Updating design.md. #11

JackKelly · Sep 17, 2024 · 55ff1d6 · 55ff1d6
1 parent f2f08ea
commit 55ff1d6
Showing 1 changed file with 76 additions and 23 deletions.
diff --git a/design.md b/design.md
@@ -26,7 +26,7 @@ da.sel(
 )
 ```
 
-xarray converts these coordinated labels to integer indexes:
+xarray converts these coordinate labels to integer indexes:
 
 ```python
 da.isel(
@@ -40,51 +40,104 @@ da.isel(
 
 And `hypergrib` needs to load the appropriate data for these integer indexes.
 
-In `hypergrib` we standardise the interface to different NWPs:
-
-```rust
-trait NWP {
-  fn get_filename(&self) -> Path;
-  fn get_byte_offset_and_len(&self) -> ByteOffsetAndLen;
-}
-```
+In `hypergrib` we standardise the interface to different datasets:
 
 We can compute the GRIB filename from the init_time, ensemble_member, and forecast step:
 
 ```
 noaa-gefs-pds/gefs.YYYYMMDD/<init hour>/pgrb2b/gep<ensemble member>.t<init hour>z.pgrb2af<step>
 ```
 
-`hypergrib` will cache the information in the `.idx` files in a `BTreeMap`:
+`hypergrib` caches the information in the `.idx` files in a `BTreeMap`.
+
+To create a dataset or to add new information to a dataset:
 
 ```rust
+#[derive(PartialEq, Eq, PartialOrd, Ord)]
 struct Key {
-  init_time,
-  ensemble_member,
-  forecast_step,
-  nwp_variable,
-  vertical_level,
+  init_time: Datetime,
+  ensemble_member: u16,
+  forecast_step: Timedelta,
+  nwp_variable: Varable,
+  vertical_level: VerticalLevel,
 }
 
-impl Key {
-  fn to_filename(&self) -> Path {
-    // implementation
+// If the `derive` doesn't work then we can manually implement Ord, something like this:
+impl Ord for Key {
+  fn cmp(&self, other: &Self) -> Ordering {
+    match self.init_time.cmp(&other.init_time) {
+      Equal => {
+        match self.ensemble_member.cmp(&other.ensemble_member) {
+          Equal => {
+            ...
+          },
+          m => m,
+        }
+      },
+      m => m,
+    }
   }
 }
 
-struct ByteOffsetAndLength {
+struct OffsetAndLen {
   byte_offset: u32,
   msg_length: u32,
 }
 
-struct GEFS {
-  manifest: BTreeMap<Key, ByteOffsetAndLength>,
+struct CoordLabels {
+  // We're using vectors (not BTreeSet) because the most performance-sensitive
+  // part of the process is looking up a coord label given an interger index.

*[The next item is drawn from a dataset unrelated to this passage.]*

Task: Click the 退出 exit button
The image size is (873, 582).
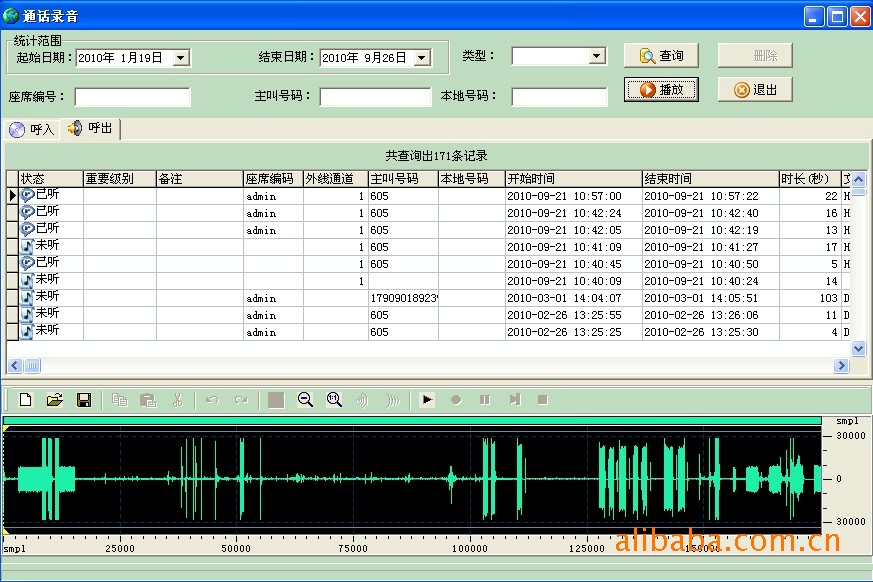Action: [755, 89]
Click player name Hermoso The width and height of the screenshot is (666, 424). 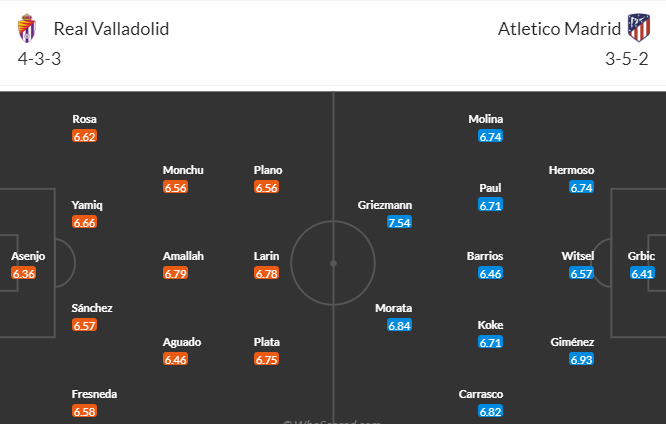tap(571, 170)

+  // And the only way to do that with a BTreeSet is to first iterate over the elements.
+  init_time: Vec<Datetime>,
+  ensemble_member: Vec<u16>,
+  forecast_step: Vec<Timedelta>,
+  nwp_variable: Vec<Variable>,
+  vertical_level: Vec<VerticalLevel>,
+}
+
+struct Dataset {
+  coord_labels: CoordLabels,
+  manifest: BTreeMap<Key, OffsetAndLen>,
+
+}
+
+impl Dataset {
+  fn insert(&mut self, key: Key, offset_and_len: OffsetAndLen) -> Result<(), AlreadyExistsError> {
+    // Insert into `manifest` and update `coord_labels` iff the new coord doesn't exist yet.
+  }
+
+  fn coord_labels_to_offset_and_len(&self, key: &Key) -> Option<OffsetAndLen> {
+    self.manifest[key]
+  }
+
+  fn index_locs_to_key(&self, index: &[u64]) -> Option<Key> {
+    // get key by looking up the appropriate coord labels in self.coord_labels
+    Some(key)
+  }
+}
+
+// GEFS-specific code:
+fn key_to_gefs_filename(key: &Key) -> Path {
+  // TODO
 }
 
-impl NWP for GEFS {
-  impl get_filename() // ...need to think more about how this'll work!

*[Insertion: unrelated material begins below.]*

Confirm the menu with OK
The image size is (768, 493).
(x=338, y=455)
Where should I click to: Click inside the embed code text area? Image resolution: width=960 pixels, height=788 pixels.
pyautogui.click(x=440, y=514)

+fn gefs_filename_to_key(path: &Path) -> Key {
+  // TODO
 }
 
 ```
 
+To query a dataset:
+
+```rust
+
+// Usage example: Create manifest
+// TODO
+
+// Usage example: Convert from coordinate labels to integer indexes
+
+// Usage example: Get GRIB message for a given key (using labels)
+
+```
+
 To satisfy the user's query, we'll loop round all the requested positions, and build a `BTreeMap<filename, Vec<ByteOffsetAndLen>>`. Which we then grab from storage.